▸ Tasks for this exercise
[1] For the White Horse Ranch text, decide whether each statement below agrees with it. For each, answer yes or no and quote the deciding words. (a) The ranch was listed on the National Register of Historic Places in 1990. (b) The ranch lies northwest of Naper. (c) Cal Thompson developed the breed together with his brother Hudson.
[2] Write the next part of the text on the White Horse Ranch, picking up after its final sentence.

Text below:

The White Horse Ranch, in Boyd County, Nebraska near Naper, Nebraska was founded in 1936. It was listed on the National Register of Historic Places in 1990. The listing included seven contributing buildings on 40 acre.

It is located southeast of Naper between the Keya Paha and Niobrara Rivers.

It is where the American Albino color breed of horses originated, now the American creme and white horse registry.

It was deemed of national significance "as the place of origin of a registered breed of horse, the American Albino or American White.
This is apparently the only registered breed of livestock developed exclusively in Nebraska. The date of the founding of the White Horse Ranch, 1936, coincides with the creation of the American Albino registry. Both were the result of the efforts of Caleb or Cal Thompson and
his second wife, Ruth, who developed the breed with Cal's brother, Hudson, on their ranches near Merriman between 1917 and 1936.

End of Text.
Data section below:

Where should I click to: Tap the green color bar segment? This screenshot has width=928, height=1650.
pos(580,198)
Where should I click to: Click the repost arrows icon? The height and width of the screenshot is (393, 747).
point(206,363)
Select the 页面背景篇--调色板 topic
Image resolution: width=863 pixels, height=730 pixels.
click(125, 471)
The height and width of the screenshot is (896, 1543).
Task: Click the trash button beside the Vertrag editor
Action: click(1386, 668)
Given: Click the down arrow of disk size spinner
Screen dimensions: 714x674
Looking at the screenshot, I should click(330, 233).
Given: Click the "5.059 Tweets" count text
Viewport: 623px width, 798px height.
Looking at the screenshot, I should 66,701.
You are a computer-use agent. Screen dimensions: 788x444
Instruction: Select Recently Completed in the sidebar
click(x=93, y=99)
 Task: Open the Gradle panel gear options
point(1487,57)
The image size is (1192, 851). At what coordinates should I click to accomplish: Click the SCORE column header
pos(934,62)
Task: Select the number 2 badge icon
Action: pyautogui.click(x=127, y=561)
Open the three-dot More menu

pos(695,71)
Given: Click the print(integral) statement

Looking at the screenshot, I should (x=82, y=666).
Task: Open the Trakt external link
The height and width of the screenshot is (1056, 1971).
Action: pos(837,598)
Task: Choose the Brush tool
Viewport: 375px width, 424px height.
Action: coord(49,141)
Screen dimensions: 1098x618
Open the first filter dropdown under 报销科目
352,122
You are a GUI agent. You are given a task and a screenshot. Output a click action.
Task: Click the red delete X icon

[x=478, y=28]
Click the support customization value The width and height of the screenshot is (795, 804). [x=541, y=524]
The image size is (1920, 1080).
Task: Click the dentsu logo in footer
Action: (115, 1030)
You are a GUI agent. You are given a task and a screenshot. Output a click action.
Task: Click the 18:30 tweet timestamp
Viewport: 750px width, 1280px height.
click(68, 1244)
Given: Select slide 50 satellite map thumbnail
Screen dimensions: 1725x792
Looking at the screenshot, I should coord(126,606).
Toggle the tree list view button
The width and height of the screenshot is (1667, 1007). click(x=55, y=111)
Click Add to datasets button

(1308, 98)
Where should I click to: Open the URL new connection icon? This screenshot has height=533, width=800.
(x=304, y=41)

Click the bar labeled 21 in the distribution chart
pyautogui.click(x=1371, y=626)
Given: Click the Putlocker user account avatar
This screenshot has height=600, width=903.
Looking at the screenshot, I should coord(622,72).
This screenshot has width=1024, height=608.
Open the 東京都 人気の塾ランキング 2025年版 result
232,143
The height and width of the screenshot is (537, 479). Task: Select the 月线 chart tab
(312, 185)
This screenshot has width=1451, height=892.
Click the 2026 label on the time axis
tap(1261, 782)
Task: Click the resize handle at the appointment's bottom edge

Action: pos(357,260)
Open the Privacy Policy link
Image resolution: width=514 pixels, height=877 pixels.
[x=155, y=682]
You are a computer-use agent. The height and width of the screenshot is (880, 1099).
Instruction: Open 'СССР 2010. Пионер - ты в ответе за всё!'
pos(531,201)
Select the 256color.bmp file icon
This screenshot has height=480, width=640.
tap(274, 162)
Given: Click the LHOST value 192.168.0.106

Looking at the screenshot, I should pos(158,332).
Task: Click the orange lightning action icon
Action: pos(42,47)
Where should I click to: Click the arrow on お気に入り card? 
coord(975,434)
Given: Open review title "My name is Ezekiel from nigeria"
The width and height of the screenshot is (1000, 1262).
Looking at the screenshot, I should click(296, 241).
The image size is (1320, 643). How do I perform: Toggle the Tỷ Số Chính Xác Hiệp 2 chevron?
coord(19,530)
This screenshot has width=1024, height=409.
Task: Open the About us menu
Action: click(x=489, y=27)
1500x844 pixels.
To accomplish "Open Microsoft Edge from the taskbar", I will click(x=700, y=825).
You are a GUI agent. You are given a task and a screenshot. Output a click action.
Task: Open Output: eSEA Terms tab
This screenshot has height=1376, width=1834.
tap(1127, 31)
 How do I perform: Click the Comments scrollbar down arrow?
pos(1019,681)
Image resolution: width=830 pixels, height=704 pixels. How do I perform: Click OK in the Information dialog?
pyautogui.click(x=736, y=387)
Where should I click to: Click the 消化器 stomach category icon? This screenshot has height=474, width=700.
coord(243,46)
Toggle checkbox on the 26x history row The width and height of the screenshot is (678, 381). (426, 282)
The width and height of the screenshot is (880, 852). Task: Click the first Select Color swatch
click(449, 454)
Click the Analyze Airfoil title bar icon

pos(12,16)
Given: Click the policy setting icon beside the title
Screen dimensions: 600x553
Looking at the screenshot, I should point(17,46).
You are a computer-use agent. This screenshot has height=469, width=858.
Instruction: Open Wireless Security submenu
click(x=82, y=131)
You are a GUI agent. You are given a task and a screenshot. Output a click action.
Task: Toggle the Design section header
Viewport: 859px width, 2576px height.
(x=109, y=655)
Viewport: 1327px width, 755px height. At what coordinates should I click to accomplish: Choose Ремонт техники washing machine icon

End of Data section.

▸ Results of the tasks
[1]
(a) Yes: "It was listed on the National Register of Historic Places in 1990."
(b) No: "It is located southeast of Naper between the Keya Paha and Niobrara Rivers."
(c) Yes: "who developed the breed with Cal's brother, Hudson"

[2]
Caleb or Cal Thompson, born at West Point, Nebraska, in 1892, showed a strong early interest in purebred animals and raising registered livestock. In 1917, he and his twin brother, Hudson, purchased "Old King," an outstanding pure white stallion with pink skin but normal eyes, from a doctor in Illinois. The albino, of mixed Arabian and Morgan ancestry, was a splendid showhorse and was used as a stud. Cal began keeping some track of Old King's progeny. In six generations, the Thompson brothers had a pure strain of albino horses without pink eyes.
After the death of his wife, Cal Thompson married Ruth Hackenberg in 1934 and they moved from Merriman to Naper in 1936 where they acquired an existing ranch along the Niobrara."

Cal died in 1963 and Ruth in 1990, passing ranch ownership to Ruth's sister Ruby Shumaker. When Ruby died in 2000, her children donated the memorabilia to the Nebraska State Historical Society.